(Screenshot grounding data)
※ ※ ※
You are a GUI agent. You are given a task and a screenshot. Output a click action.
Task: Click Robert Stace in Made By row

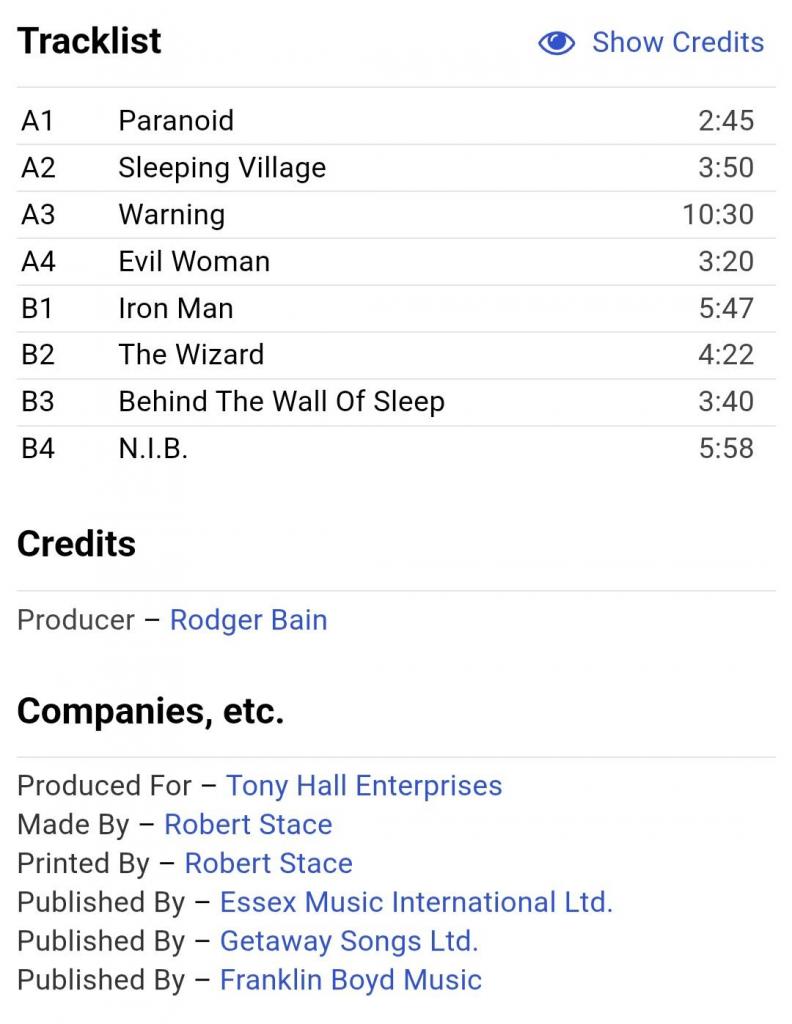pos(248,825)
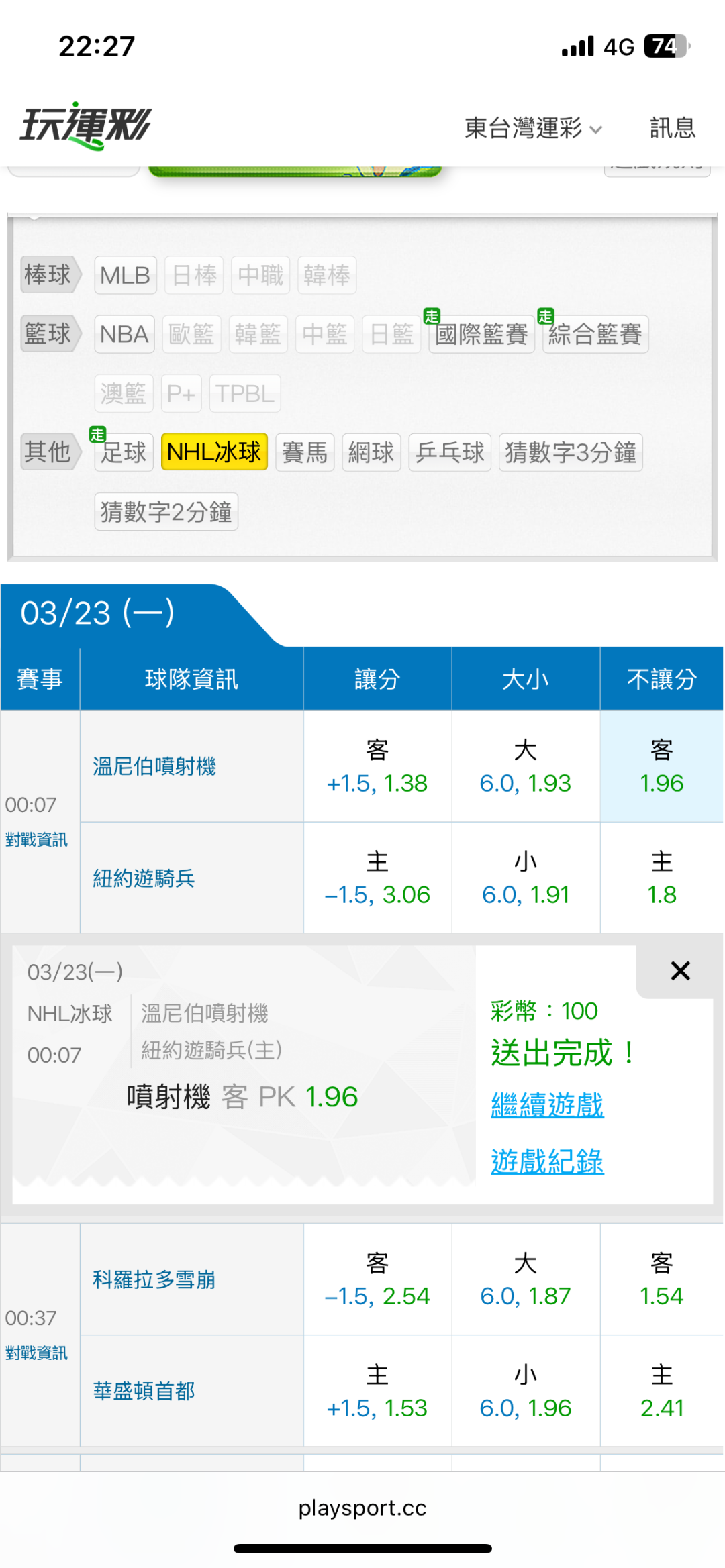The image size is (725, 1568).
Task: Select the highlighted NHL冰球 tab
Action: click(x=214, y=452)
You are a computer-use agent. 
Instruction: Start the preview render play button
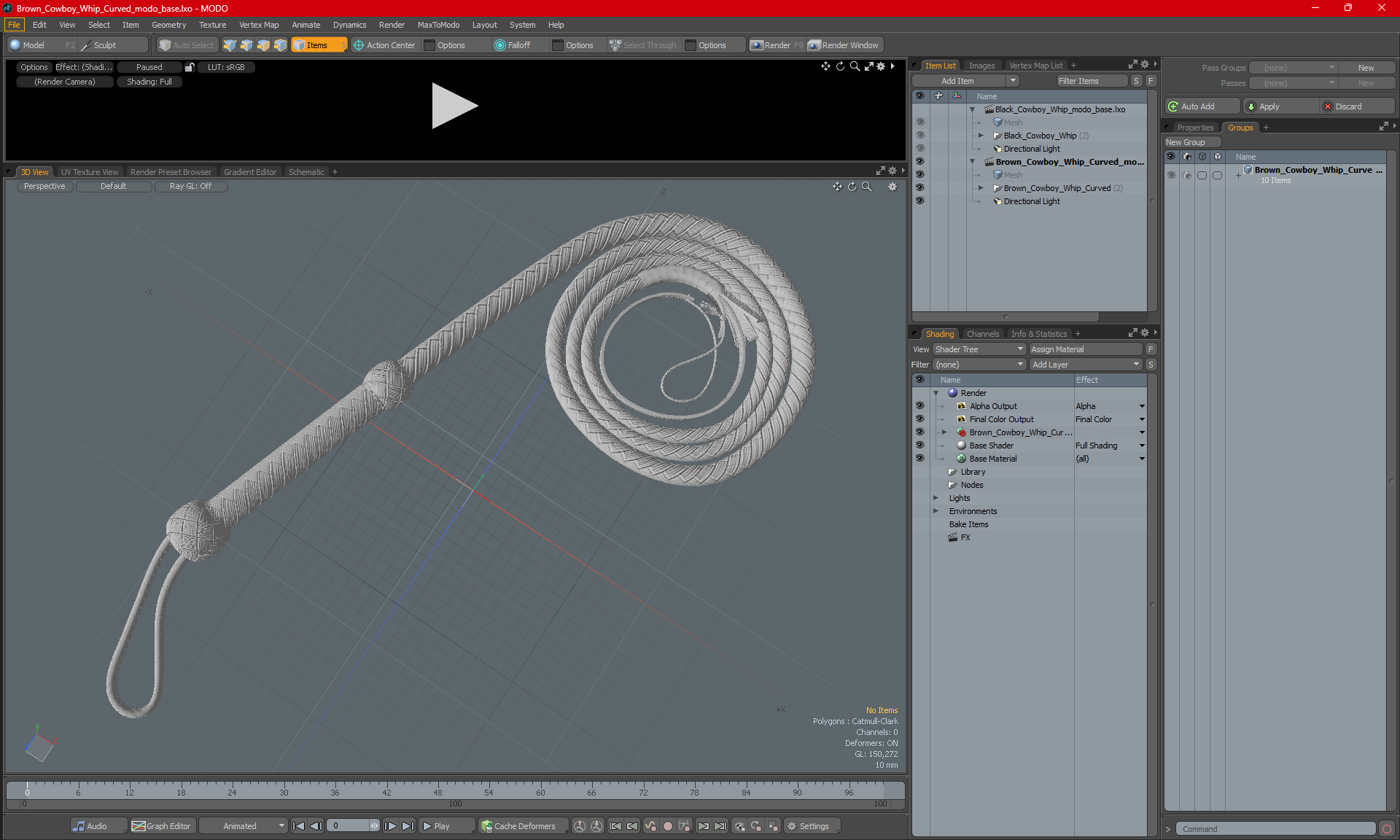(x=455, y=106)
※ ※ ※
Output every line of the records above unchanged, and keep the pictures out.

You are a GUI agent. You are given a task and a screenshot. Output a click action.
Task: Click Robert Stace in Made By row

pos(248,825)
The image size is (725, 1568).
Task: Select the highlighted NHL冰球 tab
Action: click(x=214, y=452)
You are a computer-use agent. 
Instruction: Start the preview render play button
(x=455, y=106)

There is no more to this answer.